The bill for sewage spills

City officials have been in negotiations for many months with federal and state regulators to develop a schedule of major improvements in Chattanooga's sanitary sewer system to help prevent hazardous overflows of raw sewage and meet long-neglected Clean Water Act standards. The consent decree filed on Tuesday in federal court here makes plain the onerous cost of upgrading or separating the area's combined sewer/stormwater-runoff system: It will cost approximately $250 million, with the most important projects to be accomplished in the next five years.

That is, to be blunt, a whopping figure: It admittedly will drive regular annual sewer rate increases of up to 10 percent for at least the next five years. But given the scope of the work on a system that was begun in the 1880s - and that for generations has routed stormwater runoff into the sewer lines of a metropolitan area that now numbers around 400,000 in total population - it is neither surprising, nor out of line with similarly mandated work in many other cities' metropolitan areas.

Knoxville, for example, has agreed to a $540 million sewer improvement plan. Atlanta's fix will cost $3 billion by the time it's finished. Philadelphia expects to whittle its $13 billion plan down to $3 billion by using innovative green infrastructure to keep stormwater runoff - the driving force for overflows of raw sewage here and in many older cities - out of its sewer lines. That's a lesson that city officials plan to explore.

Half of a $476,400 civil penalty attached to the consent decree, for example, will be used by the city to develop model green infrastructure projects in the Highland Park area to keep stormwater runoff out of the sanitary sewer lines.

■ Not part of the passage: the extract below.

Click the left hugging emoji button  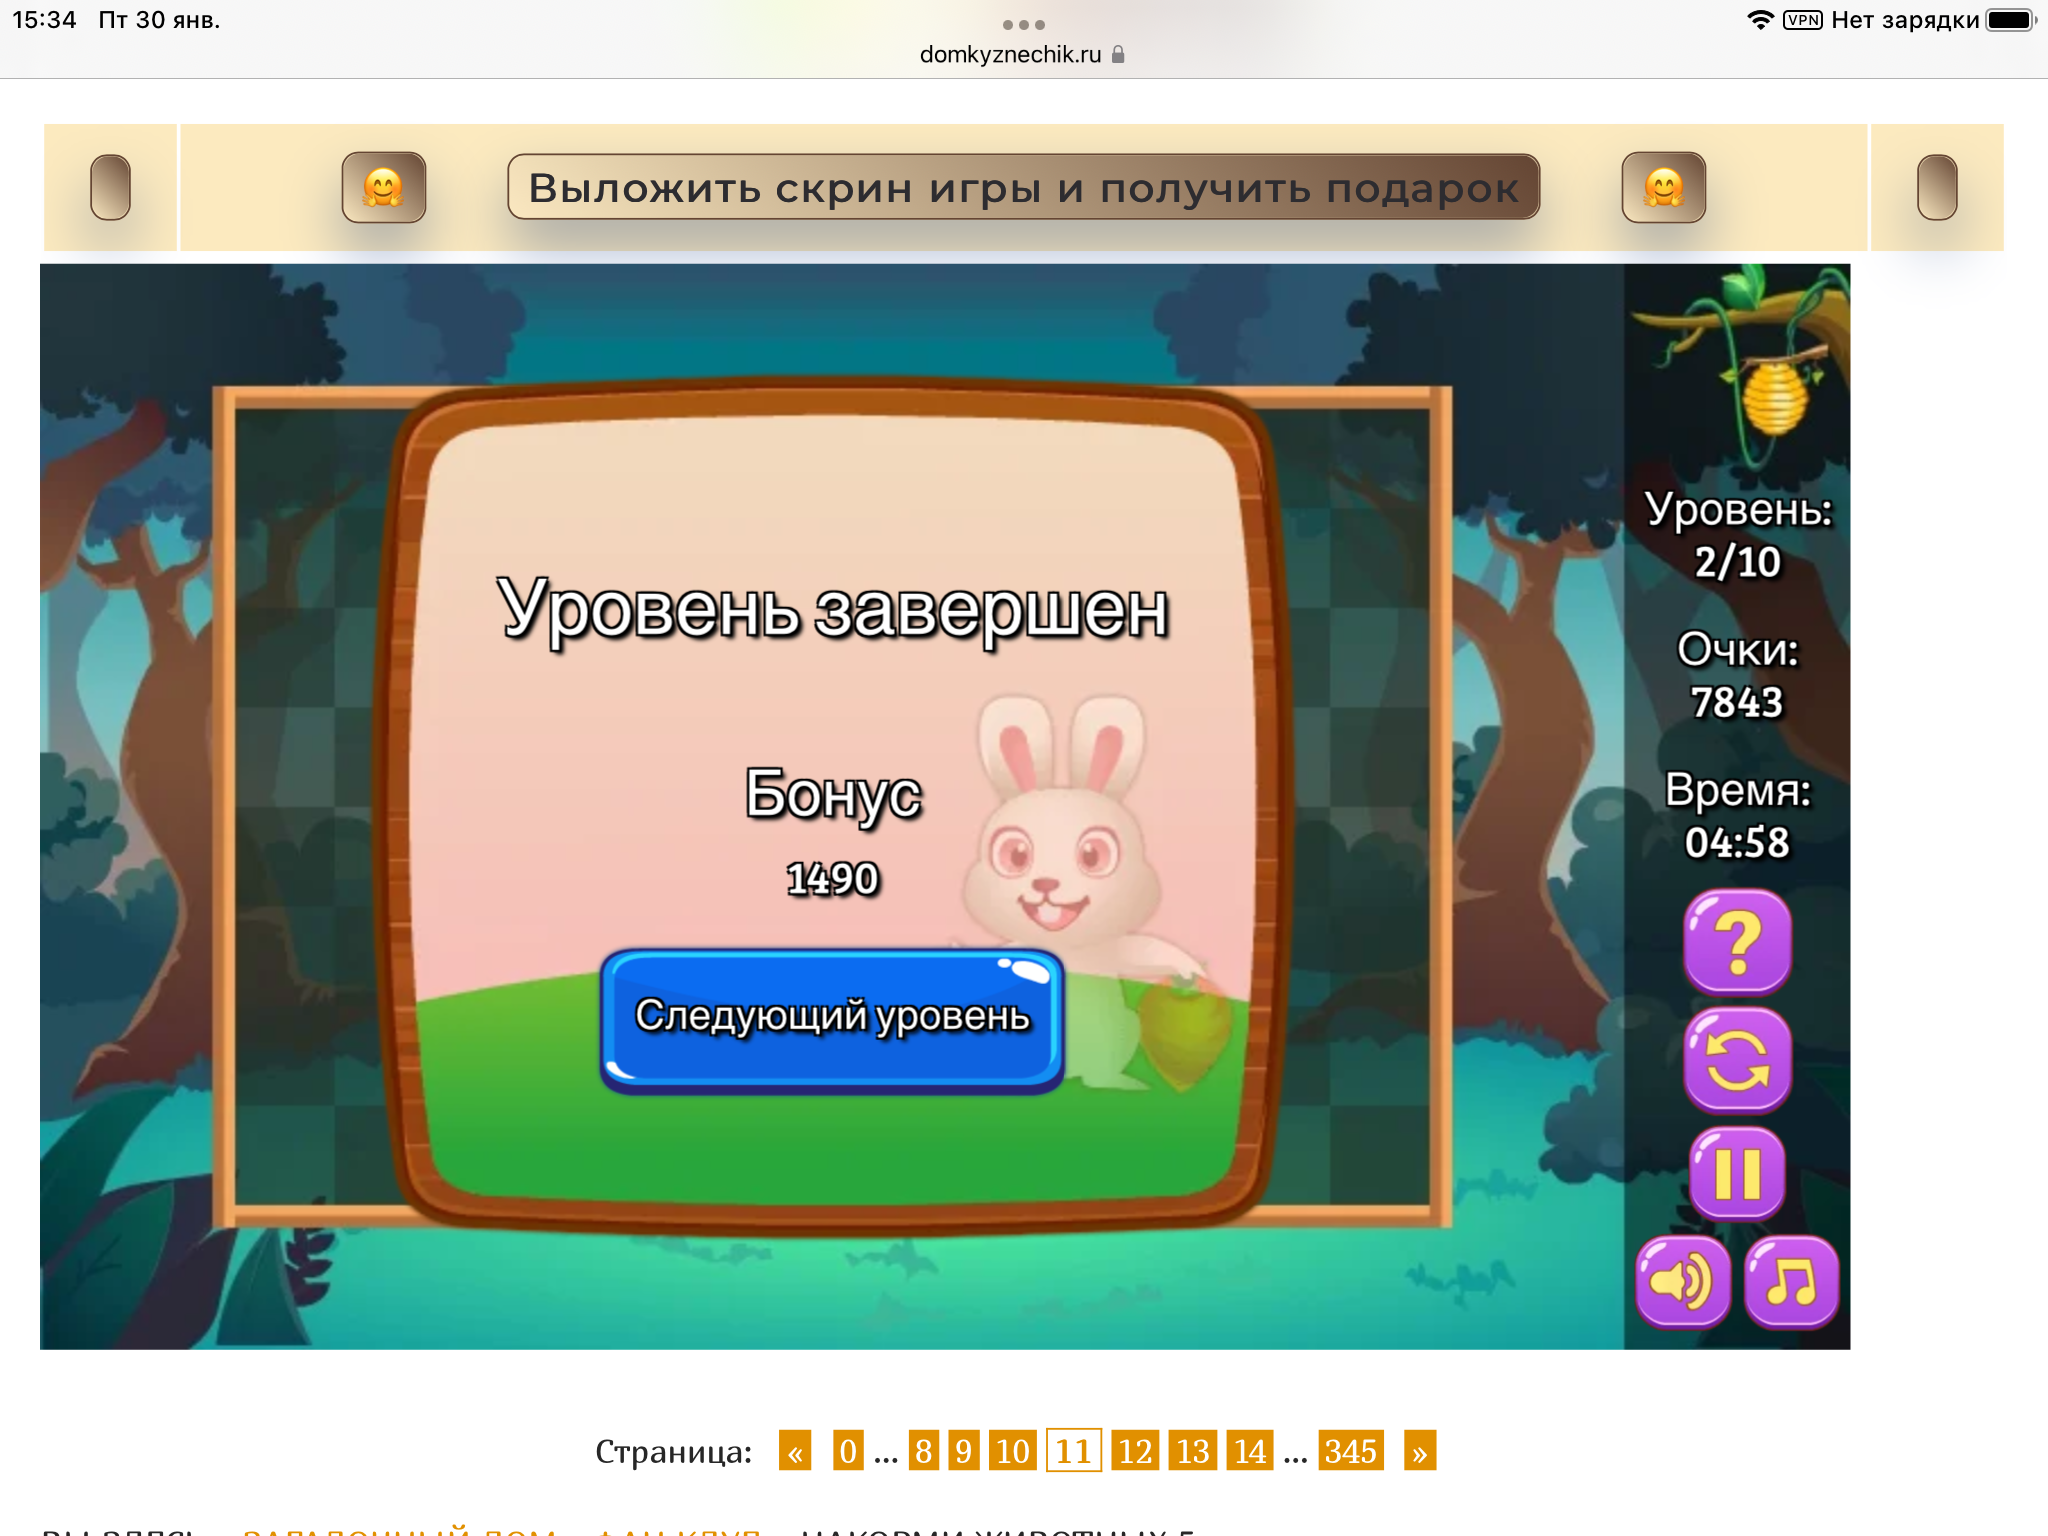coord(384,187)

These projects will capture and route runoff through use of green roofs, downspout cisterns, permeable pavement, retainment ponds and green spaces with swales, which are sculpted earth berms shaped to form temporary shallow wetlands in parks, open spaces and yards.

City officials also agreed to an $800,000 restoration of a stream that empties into South Chickamauga Creek near the north end of the Brainerd Levee, off Wilcox Boulevard. Other scheduled improvements will follow an audit and comprehensive survey of sewer line capacities and maintenance requirements in five priority sewer basins in the first five years, and 24 other basins in the next 10 years. Improvements also will be made be in eight sewer overflow treatment facilities, pumping systems and underground combined sewer/runoff detention tanks. Outfall systems along Chattanooga Creek and other streams will also be improved.

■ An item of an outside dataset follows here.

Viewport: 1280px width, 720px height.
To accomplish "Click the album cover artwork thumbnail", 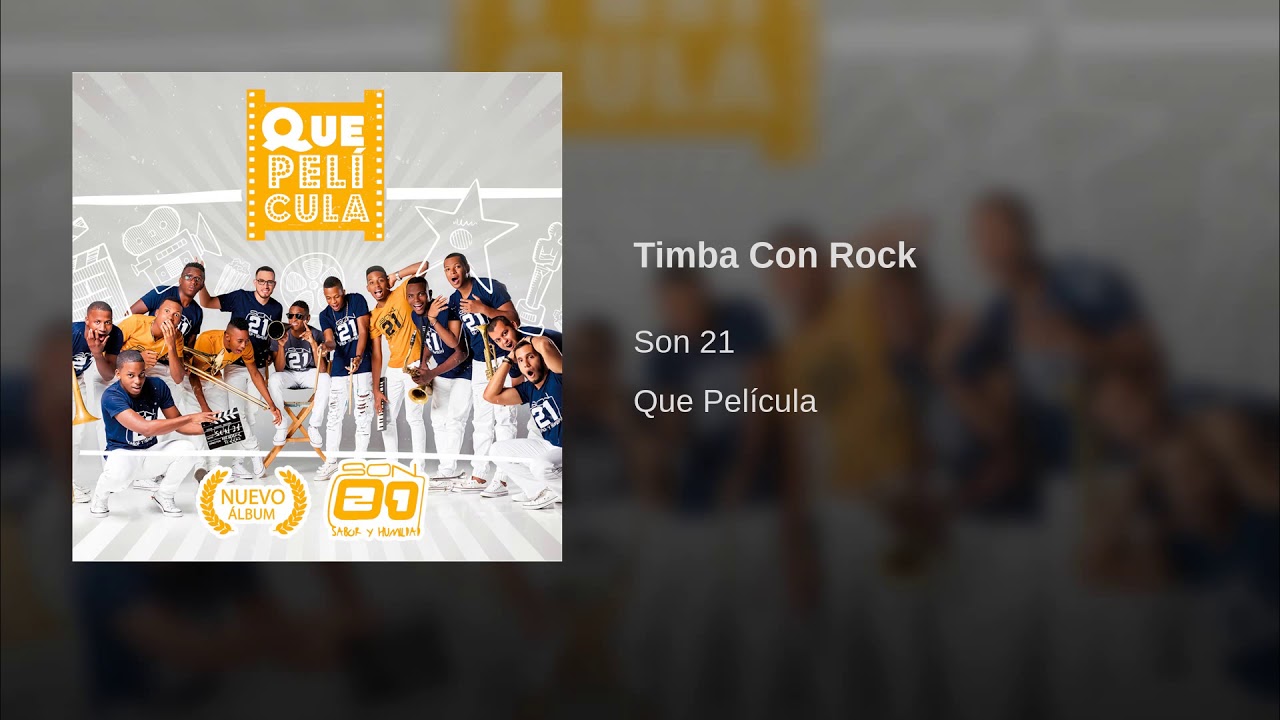I will (x=317, y=317).
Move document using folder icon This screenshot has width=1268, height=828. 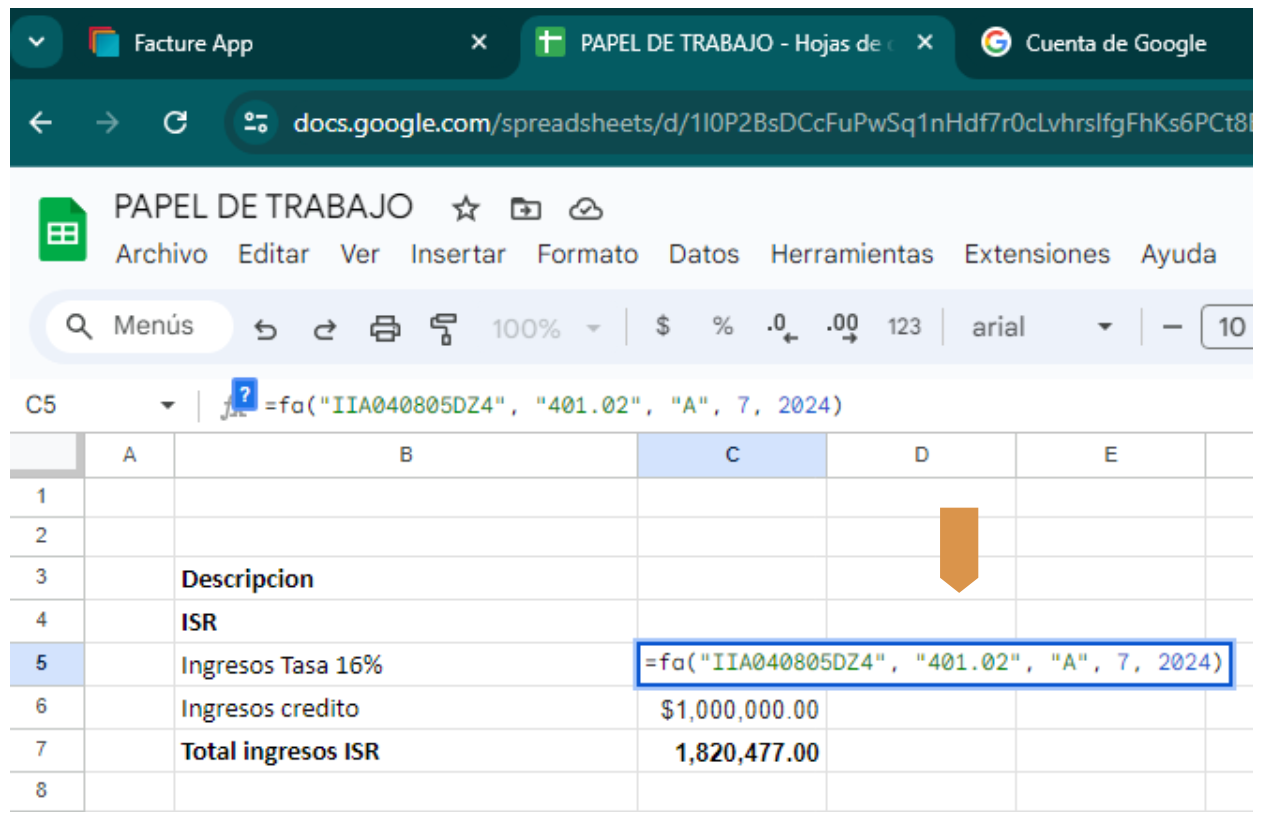525,209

Major improvements also will be made at the Moccasin Bend sewer treatment plant, a regional facility which also serves the unincorporated areas of the county, the Hamilton County Water and Waste Treatment Authority, and most of the municipalities surrounding Chattanooga, and parts of the three neighboring north Georgia counties.

The latter reflects the enormity of regional sewer problems here. Though the city has spent more than $53 million since 1992 in continuing upgrades of the Moccasin Bend plant and re-engineering of the city's combined sewer/stormwater runoff lines, growth throughout the area has contributed to excessive loads at the Moccasin Bend treatment plant, and to overflows above it.

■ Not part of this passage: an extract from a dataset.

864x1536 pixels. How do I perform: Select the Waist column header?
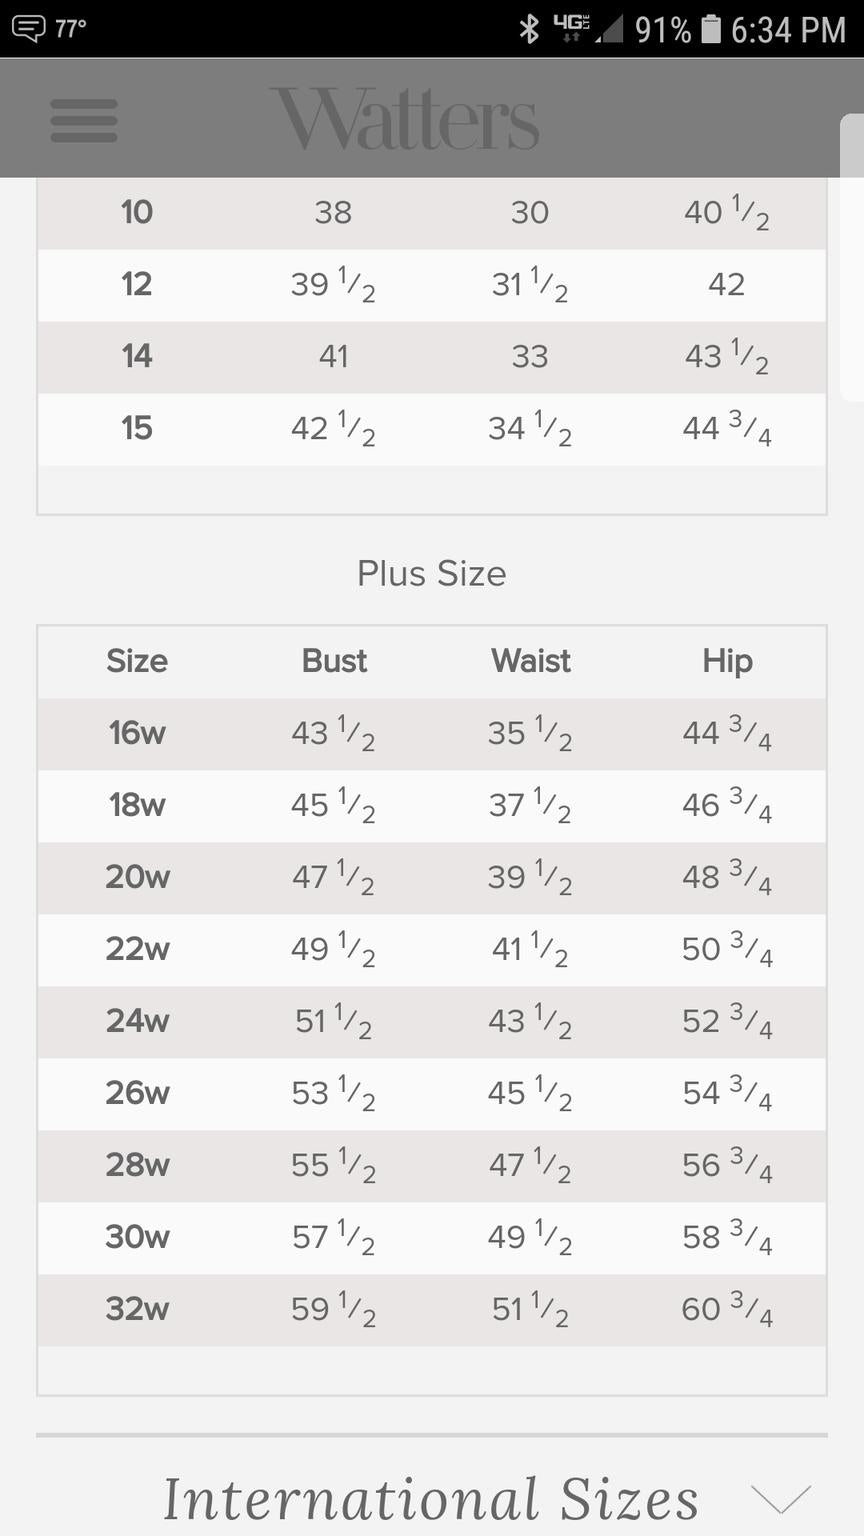pyautogui.click(x=531, y=661)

The city's scheduled fix must be accompanied by stormwater containment throughout the area served by the plant if overflows of raw and partially treated sewage is to be contained. But this isn't just the city's problem; it's a regional problem, and the bill will be reflected in sewer-users' fees throughout the plant's service area.

The flipside of the cost shouldn't be lost. The goal is to keep sewage out the Tennessee River to make the river cleaner and healthier. That's worth the cost of the fix.